Probably the easiest and fastest thing to do is to run the PDF in a VM with acrobat reader and whatever tools you use to monitor system changes and just snag whatever dropped files you get to analyze. If that doesn’t work, and you have a throwaway system lying around that you can re-image later, you could just open the PDF in acrobat on a real physical machine and collect your files.
Also, if we select that last struct thats defined in 010 as a PDFXref, up top you will see one "%EOF" and if you scroll to the very bottom (about 164700 bytes on down) then we will see another "%EOF". Looks fishy eh :) Probably embedded file(s). At this point, your fastest route would probably be to to look shortly after the first "%EOF" for an 'M' and see if the next byte could be XOR'd with something to get a 'Z', then track down the PE section and try to dig the binary out manually.

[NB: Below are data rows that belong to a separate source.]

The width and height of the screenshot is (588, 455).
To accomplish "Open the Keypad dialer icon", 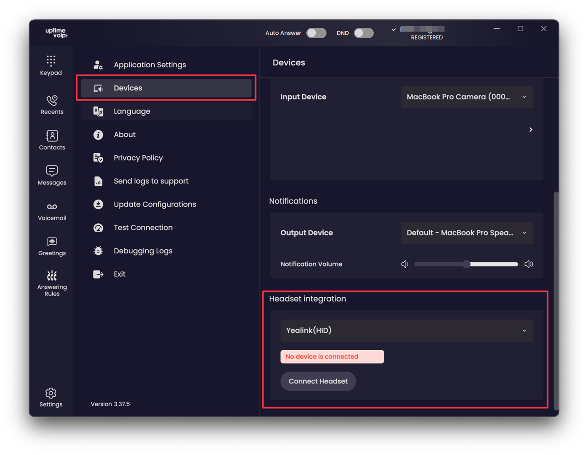I will coord(51,61).
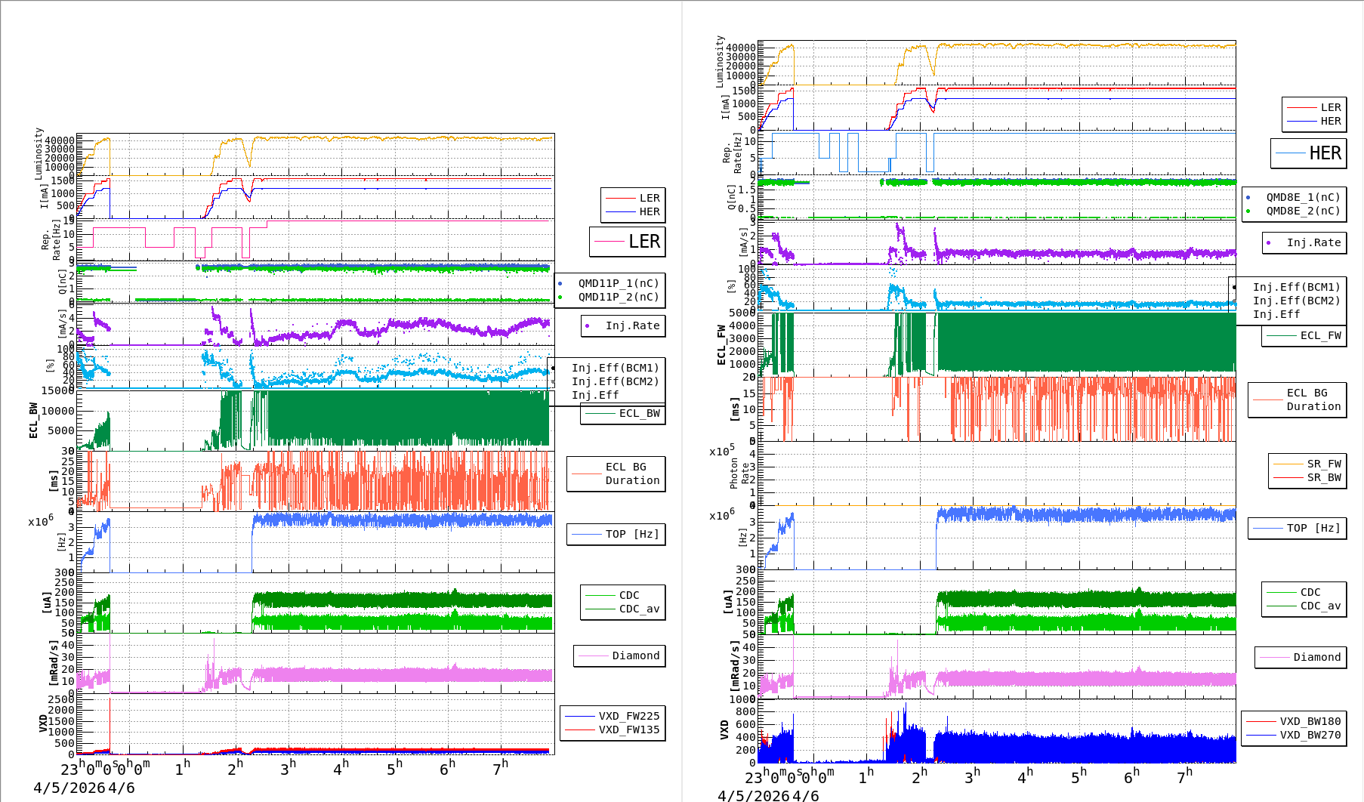Click the Photon Rate y-axis title
Screen dimensions: 1364x802
739,474
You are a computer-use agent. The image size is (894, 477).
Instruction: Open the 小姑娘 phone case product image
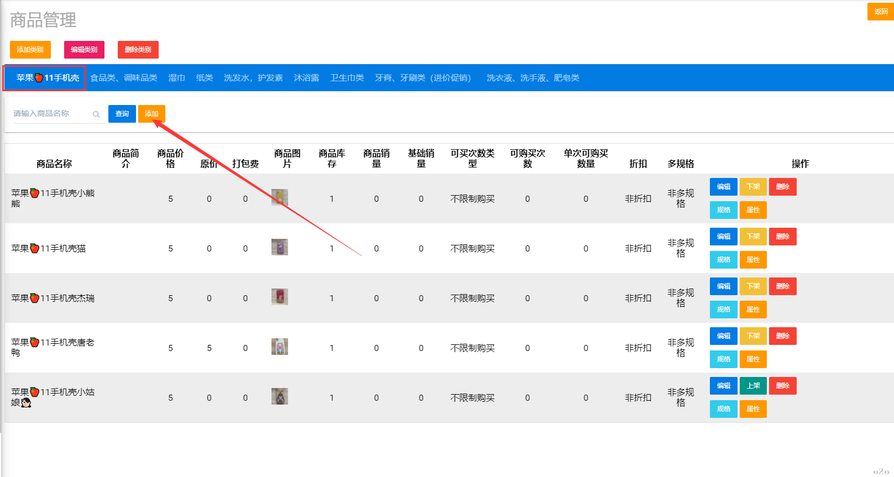280,396
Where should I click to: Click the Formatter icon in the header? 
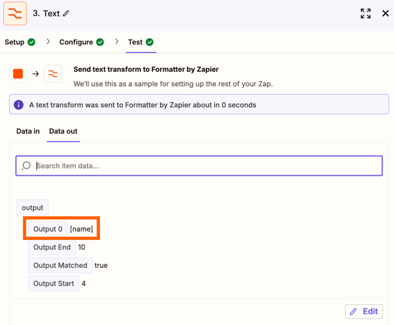point(15,14)
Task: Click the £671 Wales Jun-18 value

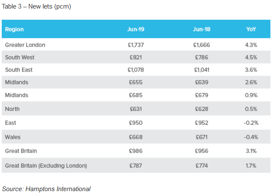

If you can do that, you can save yourself the following steps. I took a glance, and I noticed all incrementing and decrementing bytes:
Those are probably NULLs, so it looked like an incrementing / decrementing 2 byte key, but I fiddled with it for an hour or so and my un-XOR'd version certainly wasnt a valid PE file so I decided to analyze the shellcode instead. I haven't analyzed the shellcode yet, so it probably is still some simple XOR encryption.
So lets use yet another useful tool by Didier Stevens, pdf-parser, and it can be found here. If we run "pdf-parser.py --stats xxxxxxxx.pdf" on the file, it looks like object 1 has an embedded file:
So lets get a little more info on that object by running "pdf-parser.py --object 1 --raw xxxxxxxx.pdf" and we see this is object contains a stream of compressed data:
Getting warmer :) So lets inspect this fishy ass object by using the --filter flag and send the output to an xml file like so:
and if we open this up with notepad++ we see the following:
Looks like base64 encoded shellcode to me :) lets decode it in either notepad++ or copy it over to 010, they both can do it for us. I prefer 010, so copy everything between quotes after that "sBase=" tag, so starting at "SUkq..." down to "...AAC=" and paste it into a new file in 010. You should be here:
After you have it in the new file, highlight everything and run the DecodeBase64 script on it, and then switch to the hex view and we should see this:
Scrolling through, it looks like a NOP sled followed by some shellcode doesnt it? now you can save this new binary file and in IDA you can open it and take a look, or use a tool that will convert the hex to a binary we could debug. Thats what we'll do next post.
If you're pressed for tools Python also can do the base64 decode with something like:
import base64, sys; base64.decode(open("input.txt", "rb"), open("output.hex", "wb"))
where you saved "SUkq..." down to "...AAC=" in a text file in your current directory and named it "input.txt".
Thanks to Didier for his blog thats chock full of useful information, check it out if you haven't already.